Os constantes ataques de cães a criações de caprinos e ovinos no município de Ichu têm desestimulado muitos produtores a continuarem com essa atividade, diante dos prejuízos recorrentes e da sensação de insegurança. Em diversos casos, os rebanhos são praticamente dizimados, causando grandes perdas financeiras e também emocionais aos criadores.
Nesta quinta-feira, 12 de fevereiro, o criador conhecido como Tibinha da Saúde divulgou vídeos que mostram o resultado de mais um ataque ocorrido em sua propriedade, na fazenda Briosa.
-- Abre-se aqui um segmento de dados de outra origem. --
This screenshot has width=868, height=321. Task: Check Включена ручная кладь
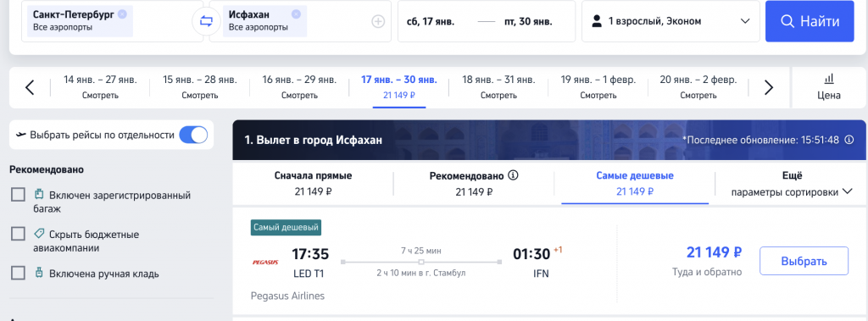coord(19,273)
Segundo ele, cerca de oito cães invadiram o local durante a madrugada, atacando ovelhas e cordeiros, resultando na morte de vários animais. Conforme Tibinha, somente esse ano, seis animais foram mortos nos ataques.
Além das perdas diretas, Tibinha relatou a tristeza e a frustração ao encontrar os animais mortos, muitos deles criados desde pequenos. “É um prejuízo muito grande, não só financeiro, mas emocional também. A gente cuida, alimenta, acompanha o crescimento, e de repente encontra tudo assim”, lamentou.
Casos como esse têm se tornado cada vez mais frequentes em Ichu e região, gerando preocupação entre os produtores rurais, que pedem providências por parte das autoridades e conscientização dos donos de cães, principalmente em relação à criação responsável e ao controle dos animais soltos.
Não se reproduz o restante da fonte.